By Elliott Blackburn
JOPLIN, Missouri (Reuters) - They range from one-year old Hayze Howard to 92-year-old Margaret Tuit, but the official list of Joplin tornado victims does not tell their stories, or that of teenager Will Norton killed on his graduation day.
The numbers and names only begin to describe the human toll extracted from this southwest Missouri city by one of the deadliest tornadoes in U.S. history.
On Saturday, Missouri state officials said they had 142 sets of human remains. The city of Joplin had said the death toll reached 142 but later scaled that back to 139 fatalities. There is a chance remains of one person are in more than one set, state officials said.
Whatever the exact toll, it is almost certain to rise because nearly a week after the storm 100 people were still listed as missing. Nine of those have been reported dead by family members but not yet identified.
The official list of 73 names released on Saturday was of victims who have been positively identified and whose relatives have been notified.
One name on the list was 18-year-old Norton, whose tragic story sparked an outpouring of sympathy on social networks. His body was finally found in a debris-strewn pond that was searched several times after the tornado. He was not found initially because there was so much debris in the water, his relatives said.
Norton was driving home from his high school graduation ceremony with his father last Sunday when the tornado hit. Norton's father tried desperately to hold onto Will with both arms but the boy was sucked from the vehicle by the 200 mile-per-hour winds.
"As a dad, you don't want to let your kids go," Norton's aunt Tracey Presslor told Reuters.

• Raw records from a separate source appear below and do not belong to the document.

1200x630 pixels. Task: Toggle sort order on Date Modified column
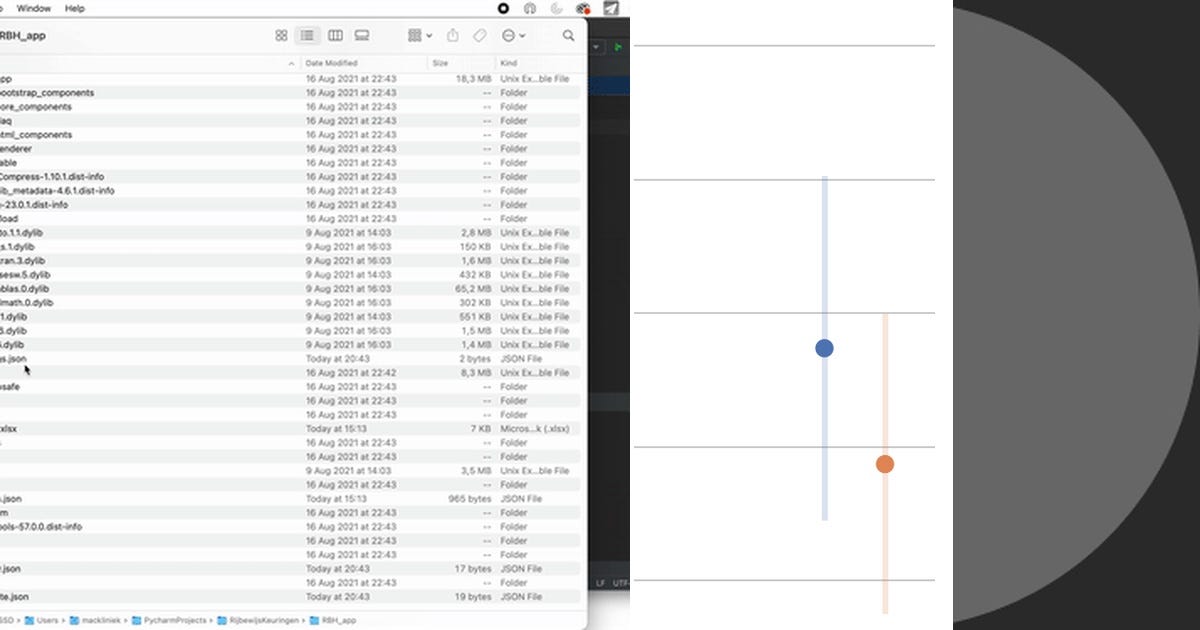[330, 62]
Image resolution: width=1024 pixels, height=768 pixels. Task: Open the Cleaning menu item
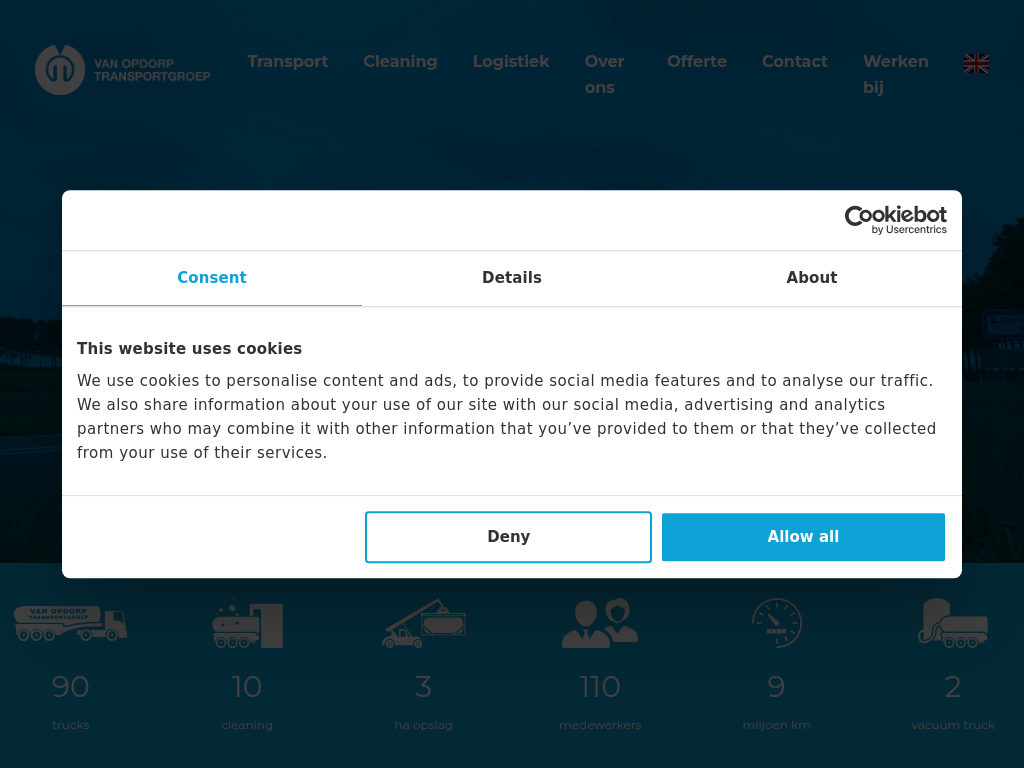pyautogui.click(x=400, y=62)
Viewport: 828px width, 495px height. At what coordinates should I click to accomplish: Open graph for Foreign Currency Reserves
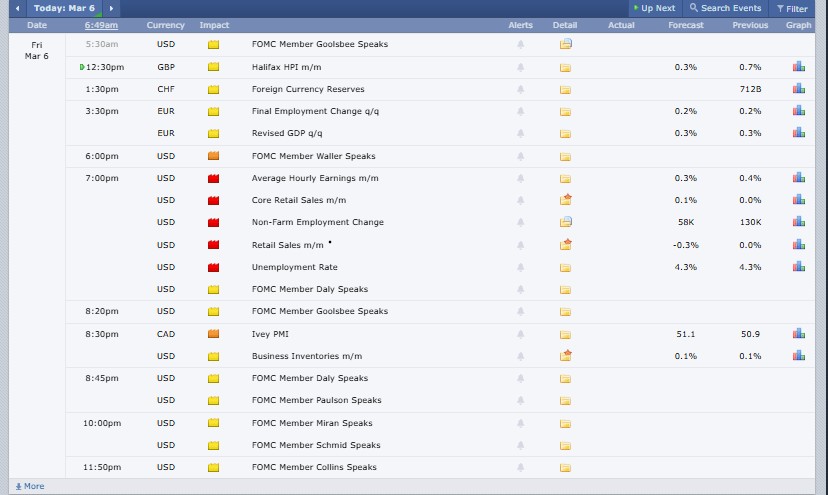798,89
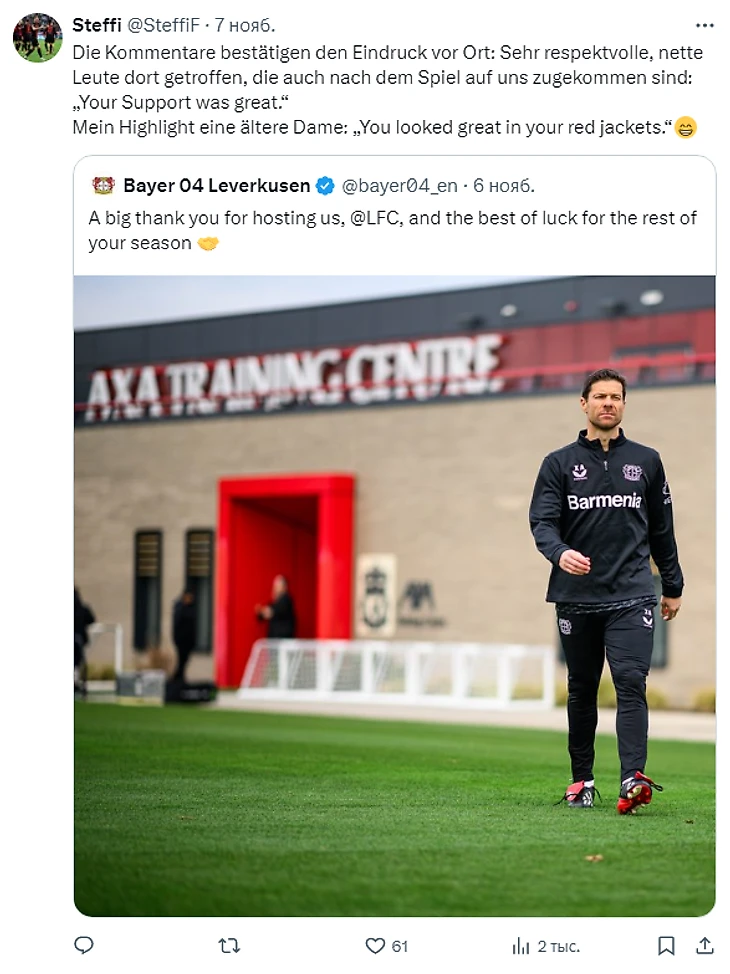Open the Steffi display name link

[96, 25]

The teenager, who planned to study film in college, was a minor celebrity on YouTube under the name "Willdabeast" because of his comic videos such as one spoofing the survival television show "Man vs. Wild."
"He was amazing, always very happy, very religious, loved by friends," Presslor said.
Some families have expressed frustration at the slow pace of identifying the victims and releasing the remains. Families have not been allowed to enter the morgue to view and identify the remains. Authorities defended that policy as necessary to be sure that no mistakes are made.
"A year from now, two years from now, those loved ones will want to be sure that the person they buried is truly their mother, their father, their daughter, their son," said Andrea Spillars, Missouri Deputy Director of Public Safety.
Presslor said the funeral for Will Norton will be in about a week. The family intended to set up a memorial fund in his name with the local Humane Society because he loved animals.
"I'm sure we're going to have a hard time ahead of us, but we're going to be ok," Presslor said.